Structures instantiated on the GC heap are prefixed by a header (which is implementation-defined) containing type information, GC bits, and so on. This header also has a dedicated native word-sized field that can be accessed with field.user.addr. This field is primarily there to let compilers assign language-specific type information to objects.

Examples of references:

  • Reference to a structure called Foo: Foo&

Any reference-to-reference conversion is valid, including reference-to-array and reference-to-vector conversions.

6.3.3. Array types

These are single-dimensional, length-aware collections of elements. The exact start and end of an array in memory is undefined, but all elements are guaranteed to be laid out contiguously. In other words, an array can be iterated by fetching the address of the first element and incrementing the pointer.

The elements of an array are guaranteed to start at a boundary suitable for SIMD operations on the machine. This typically means on an 8-byte, 16-byte, or 32-byte boundary, depending on the architecture (and the target machine’s detected features). The exact alignment should, for all practical purposes, be considered undefined, however.

Reading beyond the bounds of an array results in undefined behavior.

Arrays can only be allocated as GC-tracked objects.

Examples:

  • Array of int32: int32[]
  • Array of pointers to float64: float64*[]
  • Array of arrays of int8: int8[][]

Any array-to-array/vector conversion is valid as long as the source array’s element type is convertible to the target array/vector’s element type.

6.3.4. Vector types

Vectors are similar to arrays in that they contain a series of contiguous elements. Vectors, however, have a fixed, static length. This makes them very easy to use with vectorization technology such as SIMD, as the JIT compiler can unroll the SIMD operations statically.

Reading beyond the bounds of a vector results in undefined behavior.

Vectors can only be allocated as GC-tracked objects.

Examples:

  • Vector of int32 with 3 elements: int32[3]
  • Vector of pointers to int32 with 64 elements: int32*[64]
  • Vector of 3 vectors of int32 with 8 elements: int32[8][3]

Any vector-to-vector/array conversion is valid as long as the source vector’s element type is convertible to the target vector/array’s element type.

6.3.5. Static array types

Static arrays are similar to vectors with the difference that they are stored ‘in place’. That is, if a field in a structure is typed to be a static array, that array’s elements will be embedded directly in the structure. A register typed to be a static array will also result in the the entire array being on the stack.

Static arrays are, like arrays and vectors, guaranteed to be suitably aligned for SIMD operations on the machine.

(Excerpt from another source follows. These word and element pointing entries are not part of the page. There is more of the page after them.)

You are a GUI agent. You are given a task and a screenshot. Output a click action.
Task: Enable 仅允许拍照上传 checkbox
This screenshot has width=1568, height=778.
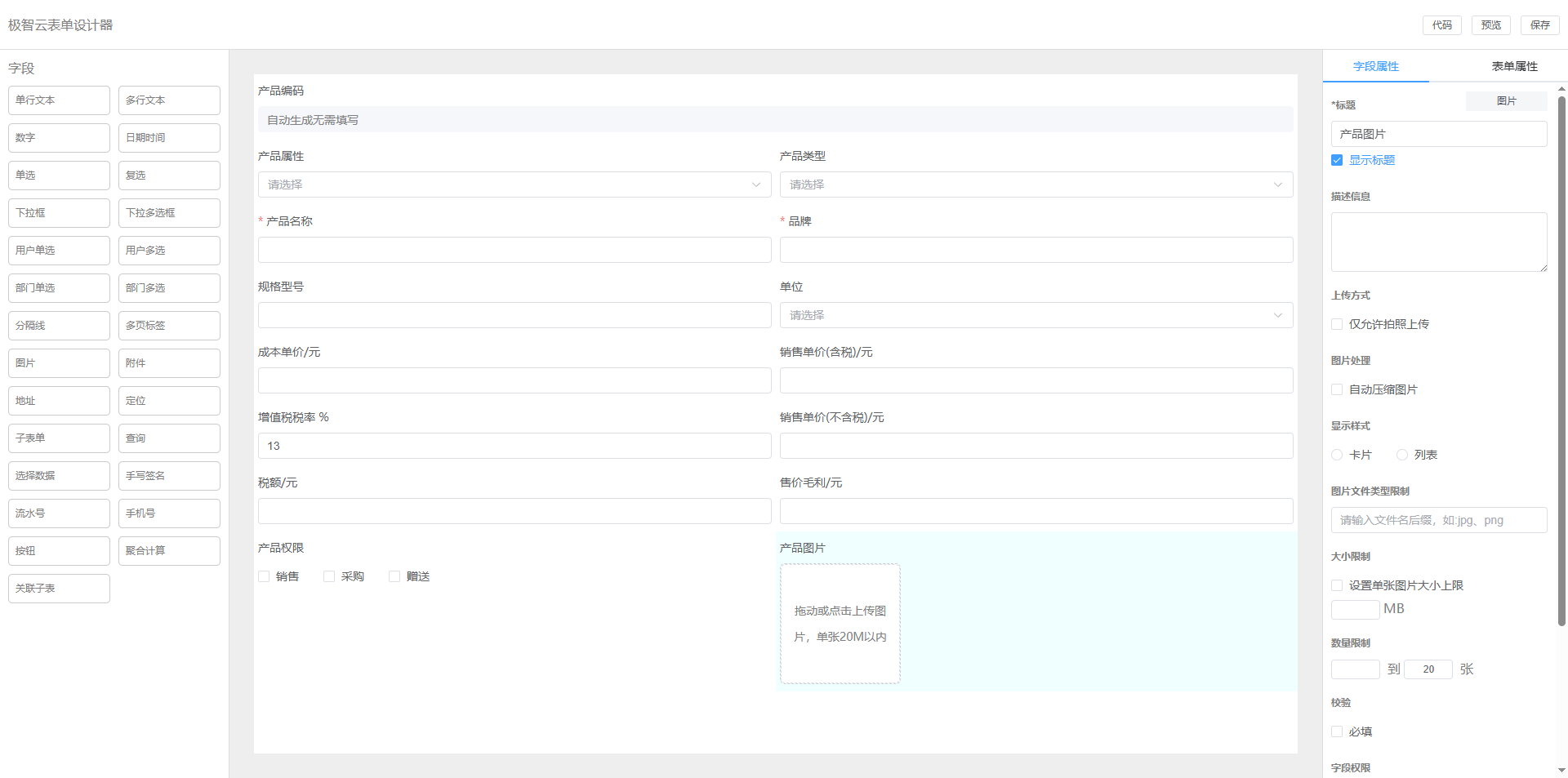[x=1337, y=325]
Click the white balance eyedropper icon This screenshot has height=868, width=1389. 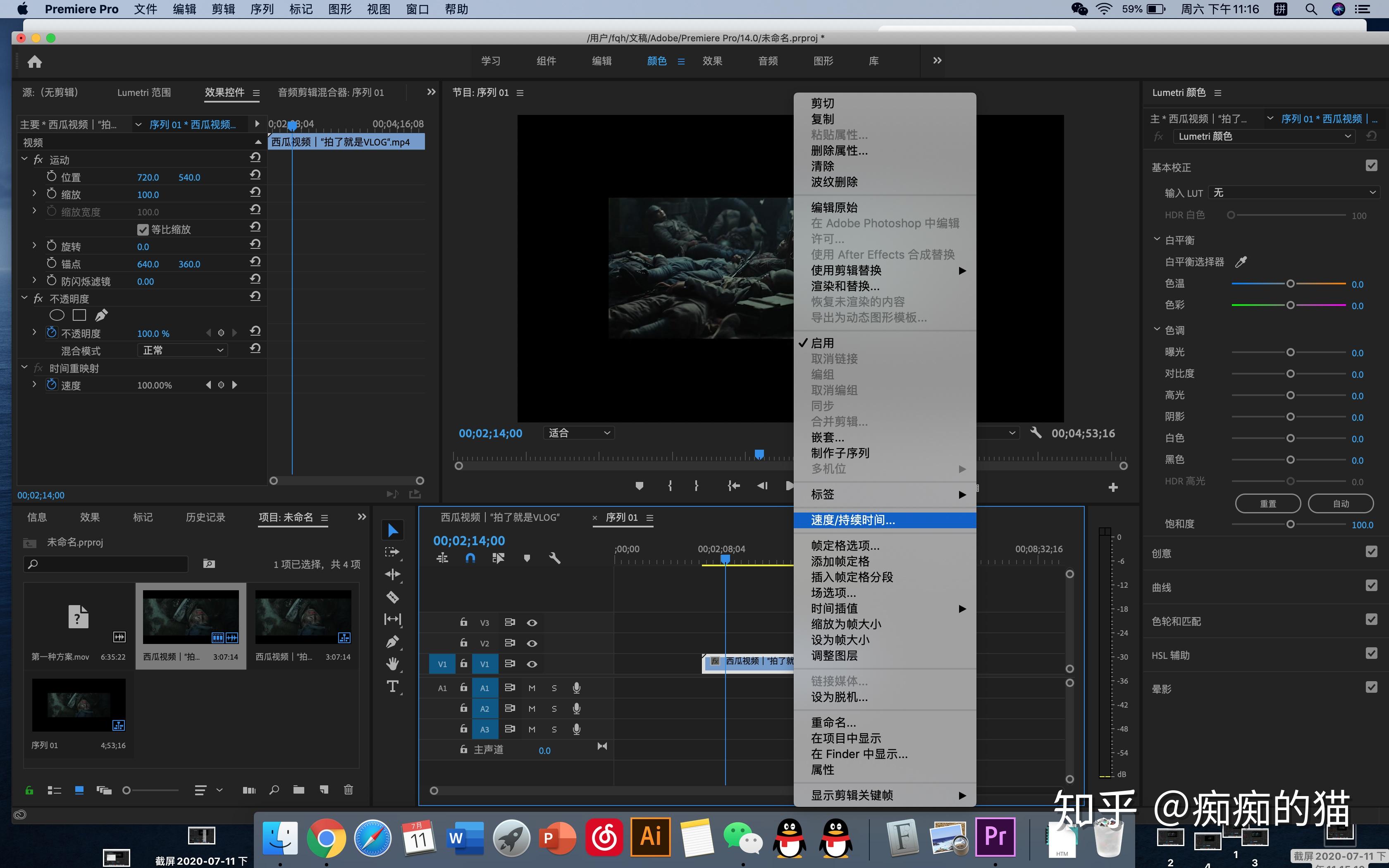click(1241, 262)
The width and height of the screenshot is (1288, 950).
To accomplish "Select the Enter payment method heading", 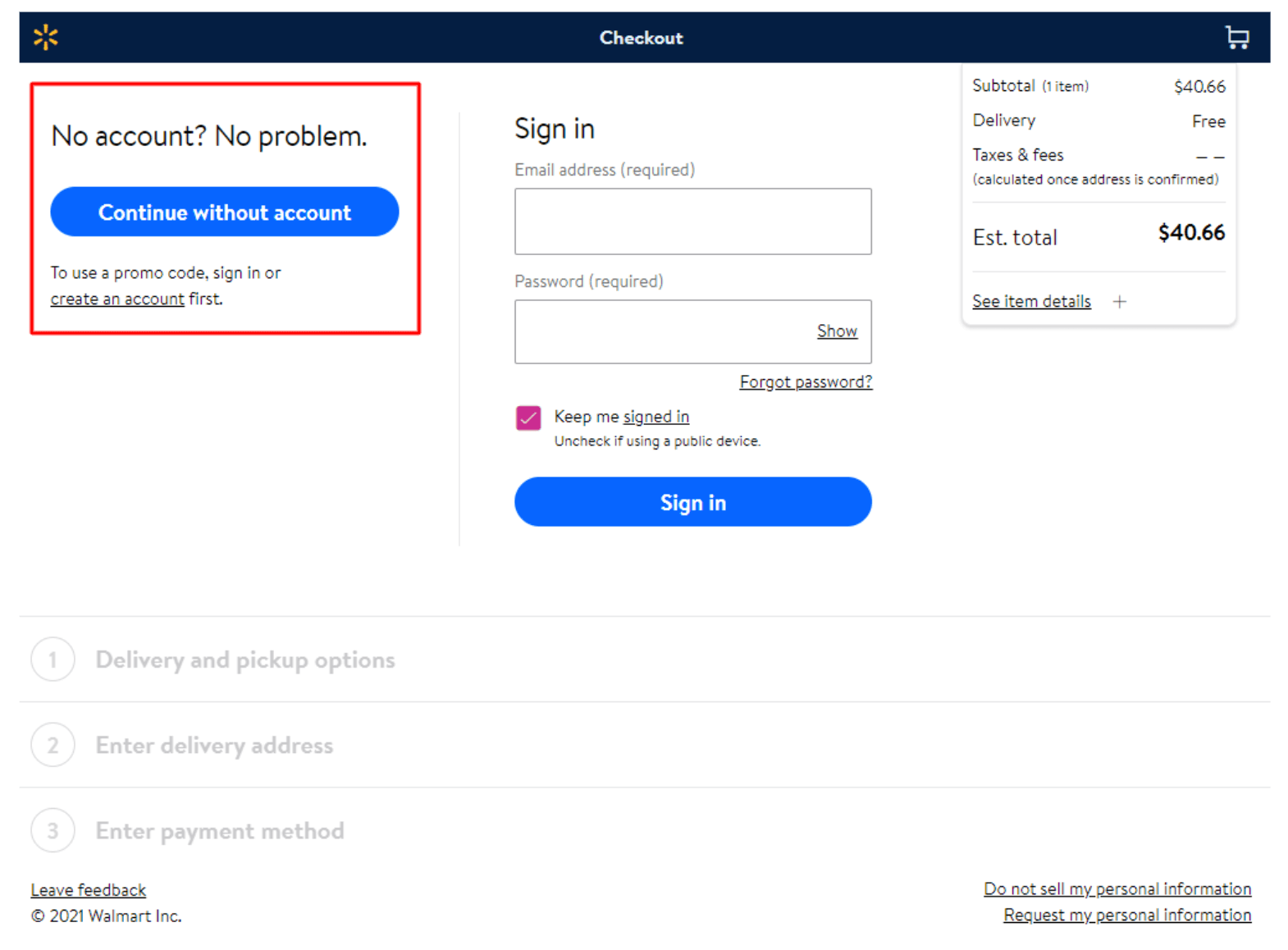I will 219,830.
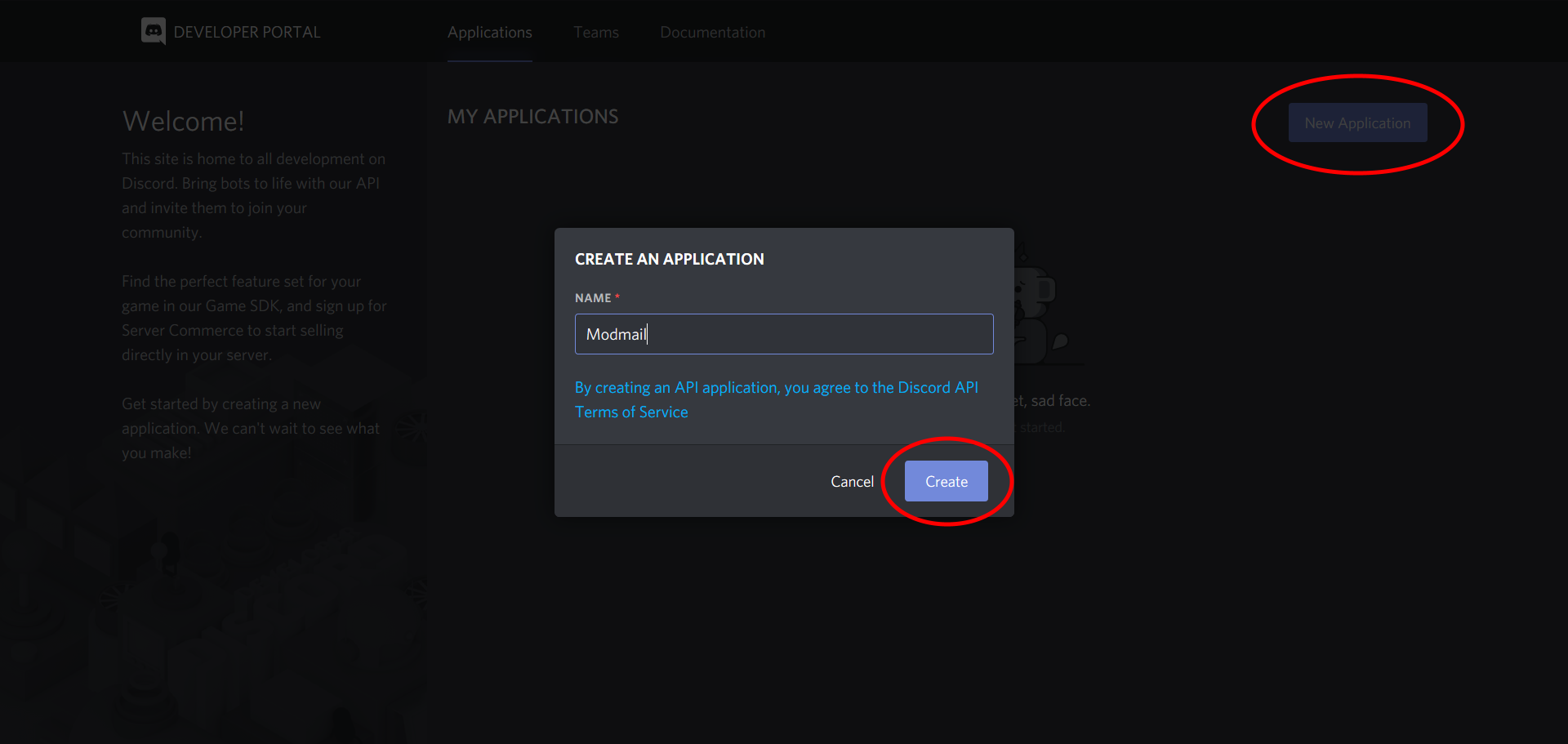Screen dimensions: 1568x744
Task: Click the Welcome! heading on the left
Action: (183, 121)
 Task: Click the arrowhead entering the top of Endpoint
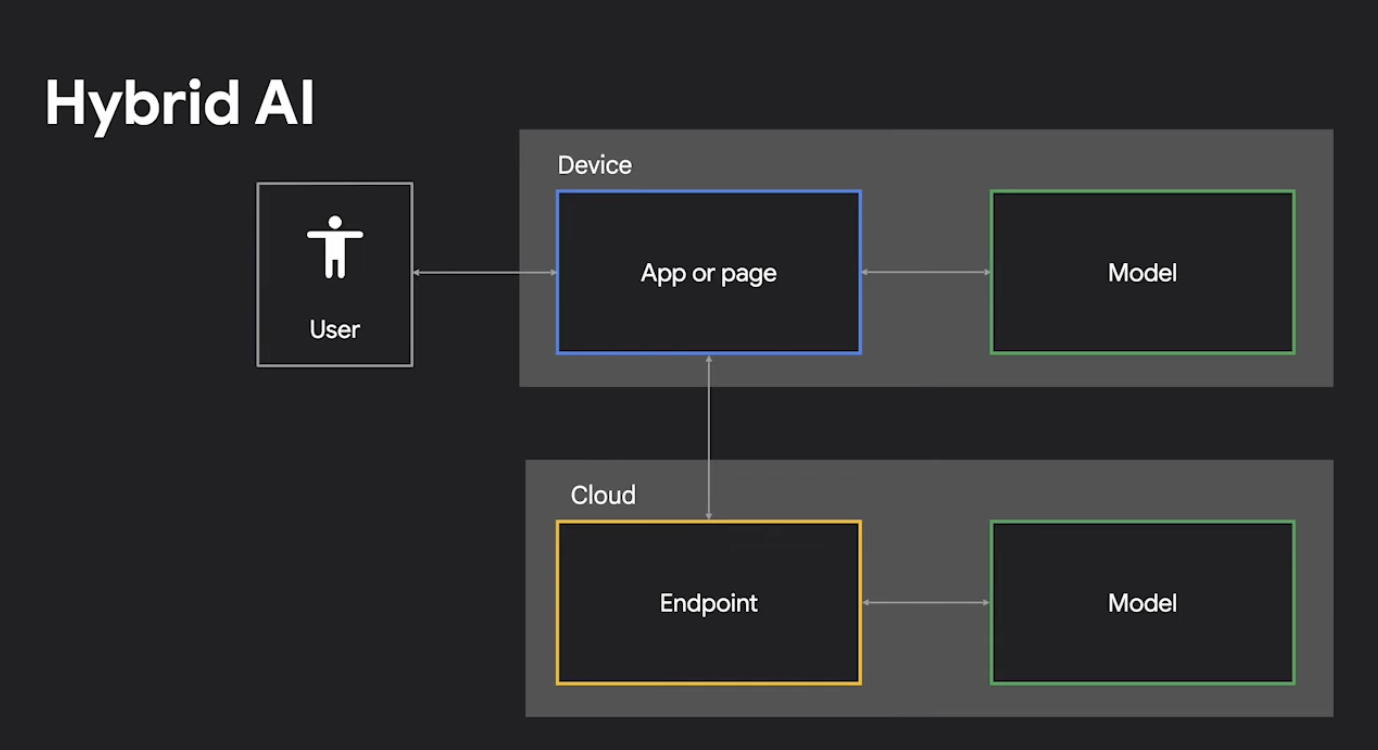709,515

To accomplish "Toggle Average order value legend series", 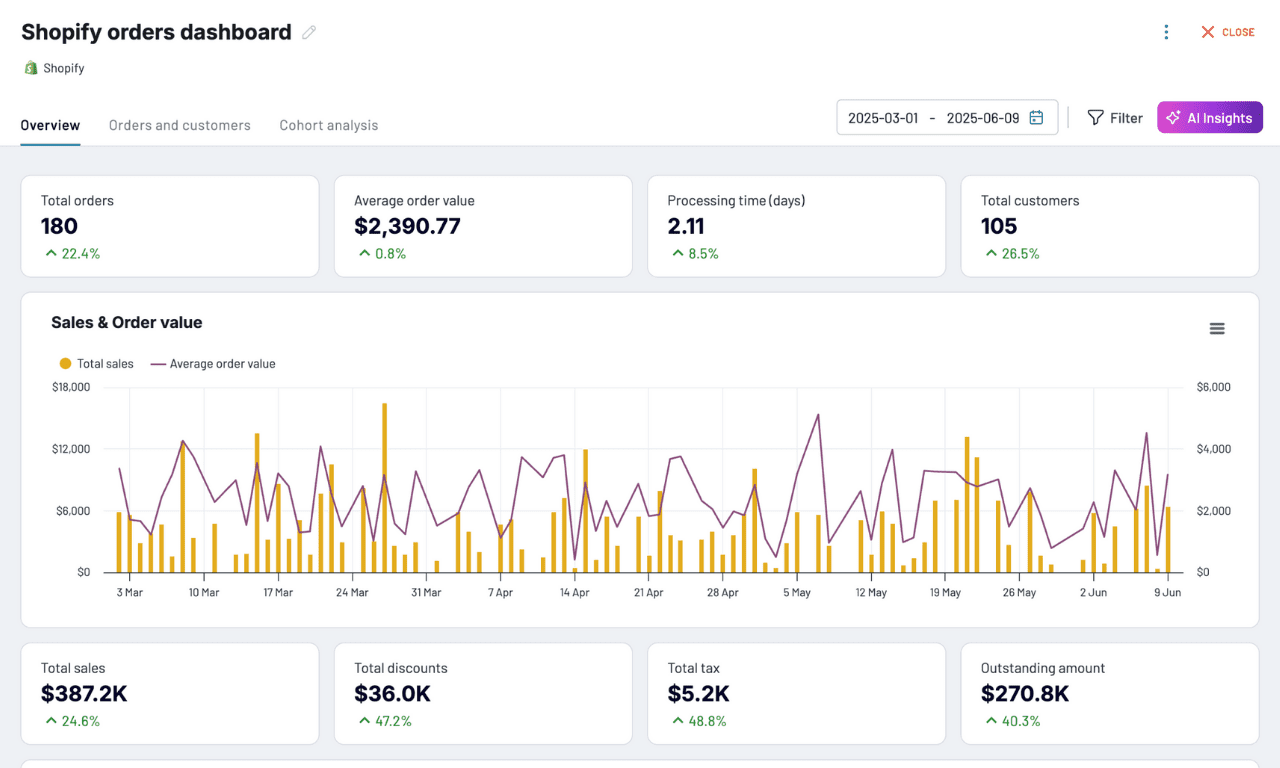I will point(213,364).
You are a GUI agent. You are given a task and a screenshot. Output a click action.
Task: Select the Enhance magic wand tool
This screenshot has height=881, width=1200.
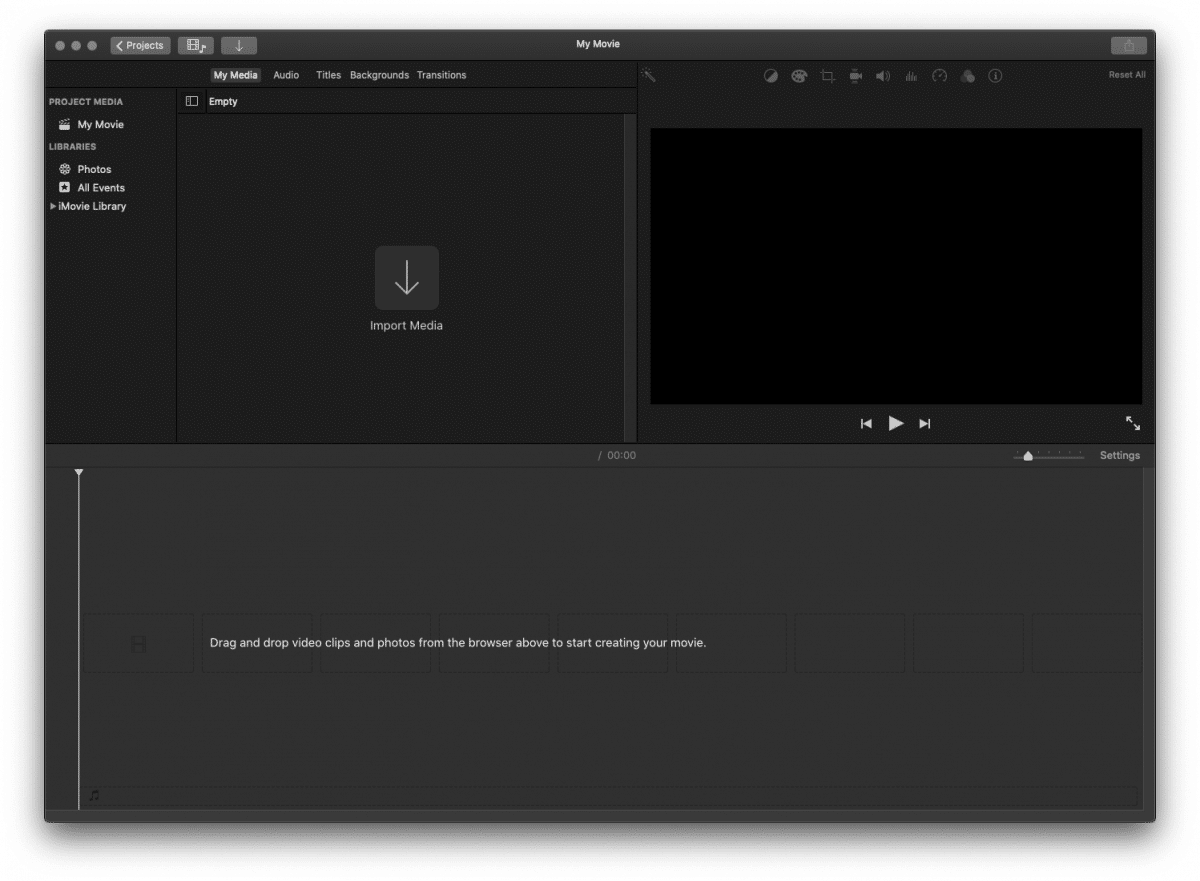point(649,75)
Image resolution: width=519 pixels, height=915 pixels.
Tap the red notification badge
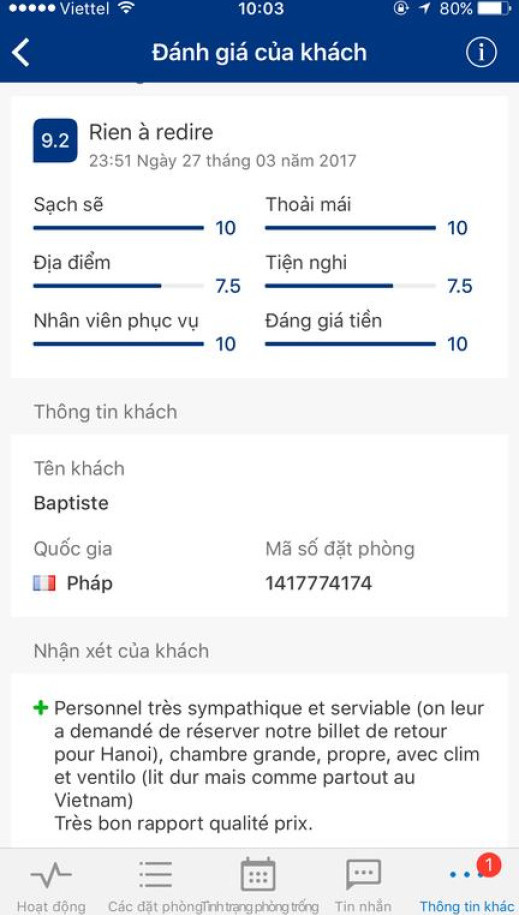489,864
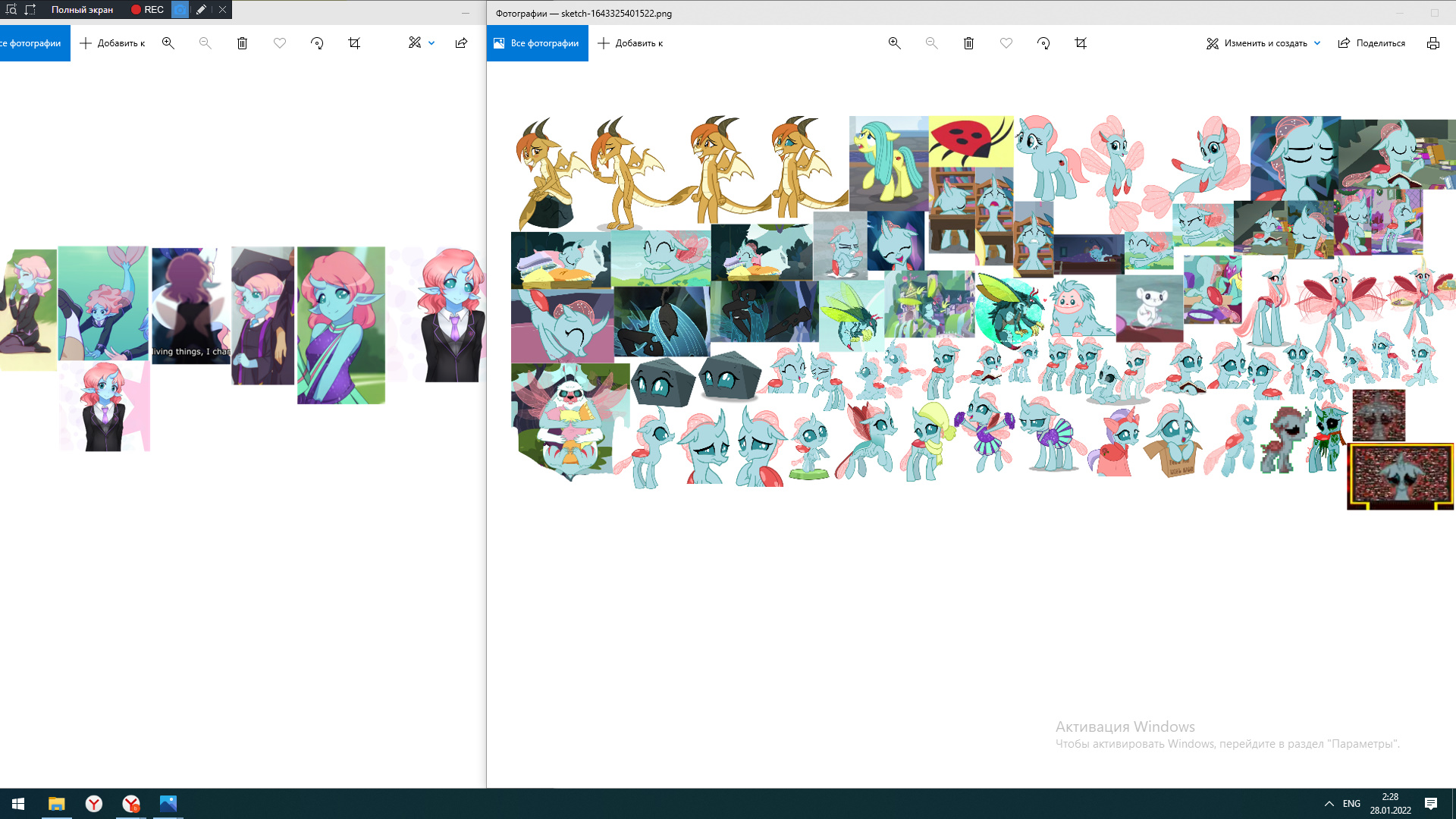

Static arrays are passed by value. This is unlike the C calling convention where they are passed by reference. The same behavior can be achieved by simply passing pointers to static arrays.

Examples:

  • Static array of int32 with 3 elements: int32{3}
  • Static array of pointers to int32 with 64 elements: int32*{64}
  • Static array of 3 static arrays of int32 with 8 elements: int32{8}{3}

Static arrays cannot be converted to any other type.

6.3.6. Function pointer types

These are simply pointers to functions in memory. A function pointer carries information about the calling convention, return type, and parameter types. Calling convention is optional; if it is not specified, the default IAL calling convention is assumed.

Equality between function pointers pointing to the same function is guaranteed if the function pointers are loaded using load.func. All other guarantees are up to the operating system the code is running on.

Examples:

  • Function returning int32, taking no parameters: int32()
  • Function returning void (i.e. nothing), taking float32: void(float32)
  • Function returning void, taking float32 and int32: void(float32, int32)
  • Function returning void, taking no parameters, with cdecl calling convention: void() cdecl

Function pointers are convertible to any pointer type (including other function pointer types).